}

Nigeria is once again staring at two disturbing but connected realities: alleged police predation in Abuja and a fresh kidnapping in Kano State. The incidents reveal a security architecture under strain. Citizens fear both the criminals in the bush. They also fear the institutions meant to protect them.

The Abuja allegation centres on Special Investigation Unit officers. They are accused of extorting N5 million for bail. In the Kano case, this involves the abduction of a local government secretary during a midnight raid.

In the Abuja matter, SaharaReporters alleged that a senior SIU officer, Abiodun Adekunle Fasasi, orchestrated a scheme with a colleague. The scheme began after an encounter at a residence in Lokogoma on 24 January 2026.

The report says the officers were dressed in mufti. They claimed to have a search warrant, but did not present one. This prompted the resident, Desmond Ediagbonya, to refuse entry.

SaharaReporters further alleged that the matter escalated into detention. There were threats of trumped-up charges. Ultimately, there was a negotiated demand that dropped from N10 million to N5 million. 

The allegation is especially grave due to several claims. The money was paid in tranches. Receipts were seen. The victim’s phone was retained under the guise of forensic investigation even after their release.

The report also says attempts to obtain internal redress failed. The officer in charge of the SIU, Moses Jolugbo, allegedly did not take meaningful action.
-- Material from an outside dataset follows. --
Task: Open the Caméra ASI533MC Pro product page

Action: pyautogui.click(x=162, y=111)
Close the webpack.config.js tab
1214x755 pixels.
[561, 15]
If accurate, the case would not merely be about a rogue demand for cash. It would also involve the abuse of police custody. Additionally, procedural intimidation is a factor. A shadow economy built around bail is also involved. 
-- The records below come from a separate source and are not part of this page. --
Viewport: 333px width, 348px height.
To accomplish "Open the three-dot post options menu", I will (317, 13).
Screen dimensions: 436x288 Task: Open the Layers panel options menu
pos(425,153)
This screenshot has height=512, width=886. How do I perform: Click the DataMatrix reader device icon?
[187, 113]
The wider significance is that this is not an isolated story in Nigeria’s policing landscape. Just days earlier, Premium Times reported that the police in Anambra State detained six officers. They faced allegations of torturing a trader in Onitsha. They also reportedly extorted N200,000 from the trader.

That case is similar to the Abuja allegation. It shows how extortion complaints keep surfacing. This happens even after repeated sanctions, internal queries, and public promises of reform. 

A further concern is the reported involvement of a unit that is supposed to investigate serious crime. When allegations of unlawful detention and financial coercion arise from inside a special investigation structure, public confidence erodes quickly.

In practice, the damage is bigger than one alleged incident. It reinforces the belief that some police desks have become toll booths. Here, liberty depends less on evidence than on ability to pay.

That interpretation is an inference from the allegations. It is also an inference from the recent pattern of disciplinary cases. This inference is difficult to avoid. 

The Kano abduction tells a different but equally alarming story. Tribune Online and BusinessDay both reported on the abduction. Gunmen kidnapped Hamza Musa Durba, the Secretary of Kibiya Local Government Area. They took him from his residence in Dinya town on Friday night, 21 March 2026.

The reports say about six armed men stormed the home, moved in on motorcycles, and left without firing a shot.

A local security official, Musa Hussaini Ibrahim, confirmed the abduction, while the speaker of the council, Hon. Sabo Yusuf Usman, described how the attackers used the secretary’s son to trick him into opening the door. 

Usman’s account is chilling in its simplicity. He said the incident happened around 1:00 a.m., when the secretary was asleep, and that the son was instructed to knock under the pretence of a stomach ache. Once the door opened, the gunmen seized the father and later released the boy.

The reports say security agencies have launched a search operation. However, no official statement had clarified the motive as of filing time. 

The Kano case also fits a broader trend. Reuters reported in November 2025 that the Nigerian army killed 19 bandits in a clash in Kano, describing it as a rare outbreak of violence in the state.

More recently, BusinessDay reported that bandits, who were displaced by military operations in north-west Nigeria, are expanding into Kano. They are also probing routes further south.

In other words, the state was long seen as relatively calm. Now, it is increasingly exposed to insurgent and bandit pressure spillover. 

That backdrop matters because it shows how insecurity is mutating rather than easing. Reuters and AP have both reported fresh deadly attacks elsewhere in Nigeria in March 2026. These attacks include insurgent assaults in Borno and an ambush in Plateau State.

The cumulative picture reveals a country where violence has spread beyond a single area. Criminals, insurgents, and opportunistic armed groups are exploiting every gap in surveillance, response, and local intelligence. 

For Abuja, the allegation against SIU officers is a test of whether police accountability is real or theatrical. For Kano, the abduction is a warning. Communities previously regarded as relatively peaceful are no longer insulated from the bandit economy.

For ordinary Nigerians, the two stories merge into the same fear. They worry that the state may be too weak to stop the gunmen. They also fear it is too compromised to be trusted when it does intervene. That is the deeper scandal behind these reports.